▶ _EXTRACTED DATA_:
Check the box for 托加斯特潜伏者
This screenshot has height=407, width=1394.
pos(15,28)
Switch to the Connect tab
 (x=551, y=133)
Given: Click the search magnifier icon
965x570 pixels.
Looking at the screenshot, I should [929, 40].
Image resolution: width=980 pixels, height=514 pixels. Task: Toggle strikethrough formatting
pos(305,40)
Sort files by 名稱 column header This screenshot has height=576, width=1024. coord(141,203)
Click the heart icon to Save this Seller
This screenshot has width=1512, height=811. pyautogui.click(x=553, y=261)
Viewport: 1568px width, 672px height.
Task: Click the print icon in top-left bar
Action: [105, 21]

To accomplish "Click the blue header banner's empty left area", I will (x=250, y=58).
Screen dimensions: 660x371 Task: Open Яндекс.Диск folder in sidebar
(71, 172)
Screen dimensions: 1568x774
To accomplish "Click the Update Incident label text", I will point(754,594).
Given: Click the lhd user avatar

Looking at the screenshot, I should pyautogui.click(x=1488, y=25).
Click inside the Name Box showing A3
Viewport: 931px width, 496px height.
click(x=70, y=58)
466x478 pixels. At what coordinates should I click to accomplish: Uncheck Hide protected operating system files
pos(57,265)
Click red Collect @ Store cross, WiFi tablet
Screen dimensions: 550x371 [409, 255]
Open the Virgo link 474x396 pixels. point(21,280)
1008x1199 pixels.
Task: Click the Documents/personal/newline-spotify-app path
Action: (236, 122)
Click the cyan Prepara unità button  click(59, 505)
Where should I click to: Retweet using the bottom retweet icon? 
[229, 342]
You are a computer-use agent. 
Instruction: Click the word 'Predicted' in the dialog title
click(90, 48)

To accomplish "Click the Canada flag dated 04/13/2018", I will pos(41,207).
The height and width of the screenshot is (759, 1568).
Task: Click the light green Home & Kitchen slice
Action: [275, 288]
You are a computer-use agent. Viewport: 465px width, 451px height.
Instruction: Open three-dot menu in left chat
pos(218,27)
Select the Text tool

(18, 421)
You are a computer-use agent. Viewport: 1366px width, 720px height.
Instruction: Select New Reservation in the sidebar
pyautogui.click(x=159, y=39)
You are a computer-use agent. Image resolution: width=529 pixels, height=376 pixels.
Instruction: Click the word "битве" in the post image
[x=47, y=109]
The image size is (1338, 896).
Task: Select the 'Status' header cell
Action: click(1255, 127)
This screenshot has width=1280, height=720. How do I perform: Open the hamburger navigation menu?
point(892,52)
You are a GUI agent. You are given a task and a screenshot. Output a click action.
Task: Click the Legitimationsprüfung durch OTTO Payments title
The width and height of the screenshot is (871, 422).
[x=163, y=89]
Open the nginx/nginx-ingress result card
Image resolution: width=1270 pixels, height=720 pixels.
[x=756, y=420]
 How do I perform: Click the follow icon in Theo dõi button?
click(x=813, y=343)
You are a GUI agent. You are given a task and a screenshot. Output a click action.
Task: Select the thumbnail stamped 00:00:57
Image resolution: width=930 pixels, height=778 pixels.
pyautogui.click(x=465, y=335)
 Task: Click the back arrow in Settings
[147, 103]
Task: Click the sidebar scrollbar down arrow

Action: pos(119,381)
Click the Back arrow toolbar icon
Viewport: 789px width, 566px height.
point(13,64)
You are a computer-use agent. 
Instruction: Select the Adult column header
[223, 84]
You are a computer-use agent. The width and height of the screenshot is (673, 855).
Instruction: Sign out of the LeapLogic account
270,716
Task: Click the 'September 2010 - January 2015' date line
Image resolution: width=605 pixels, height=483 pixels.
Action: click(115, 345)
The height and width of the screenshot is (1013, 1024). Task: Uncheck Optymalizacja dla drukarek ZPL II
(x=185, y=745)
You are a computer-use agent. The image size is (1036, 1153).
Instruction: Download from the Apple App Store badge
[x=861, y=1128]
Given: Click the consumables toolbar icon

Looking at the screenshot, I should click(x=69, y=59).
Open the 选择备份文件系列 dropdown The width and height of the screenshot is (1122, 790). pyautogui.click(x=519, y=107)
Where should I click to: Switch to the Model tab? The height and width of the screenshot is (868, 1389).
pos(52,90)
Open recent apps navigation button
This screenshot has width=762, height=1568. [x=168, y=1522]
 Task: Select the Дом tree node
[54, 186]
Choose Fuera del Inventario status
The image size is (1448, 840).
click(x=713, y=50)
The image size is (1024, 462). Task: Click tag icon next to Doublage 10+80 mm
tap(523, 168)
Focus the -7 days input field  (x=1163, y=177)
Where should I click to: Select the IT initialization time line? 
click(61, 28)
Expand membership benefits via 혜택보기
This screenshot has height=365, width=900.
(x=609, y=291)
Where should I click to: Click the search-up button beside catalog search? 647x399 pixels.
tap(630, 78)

▶ _ASSIGNED TASK_:
What you give back must be the stretch above, starting at the line with "Click the Back arrow toolbar icon" and ending at the line with "Focus the -7", copied exactly.

▶ _THE COMPLETED TASK_:
Click the Back arrow toolbar icon
Viewport: 789px width, 566px height.
point(13,64)
You are a computer-use agent. 
Instruction: Select the Adult column header
[223, 84]
You are a computer-use agent. The width and height of the screenshot is (673, 855).
Instruction: Sign out of the LeapLogic account
270,716
Task: Click the 'September 2010 - January 2015' date line
Image resolution: width=605 pixels, height=483 pixels.
Action: click(115, 345)
The height and width of the screenshot is (1013, 1024). Task: Uncheck Optymalizacja dla drukarek ZPL II
(x=185, y=745)
You are a computer-use agent. The image size is (1036, 1153).
Instruction: Download from the Apple App Store badge
[x=861, y=1128]
Given: Click the consumables toolbar icon

Looking at the screenshot, I should click(x=69, y=59).
Open the 选择备份文件系列 dropdown The width and height of the screenshot is (1122, 790). pyautogui.click(x=519, y=107)
Where should I click to: Switch to the Model tab? The height and width of the screenshot is (868, 1389).
pos(52,90)
Open recent apps navigation button
This screenshot has width=762, height=1568. [x=168, y=1522]
 Task: Select the Дом tree node
[54, 186]
Choose Fuera del Inventario status
The image size is (1448, 840).
click(x=713, y=50)
The image size is (1024, 462). Task: Click tag icon next to Doublage 10+80 mm
tap(523, 168)
Focus the -7 days input field  (x=1163, y=177)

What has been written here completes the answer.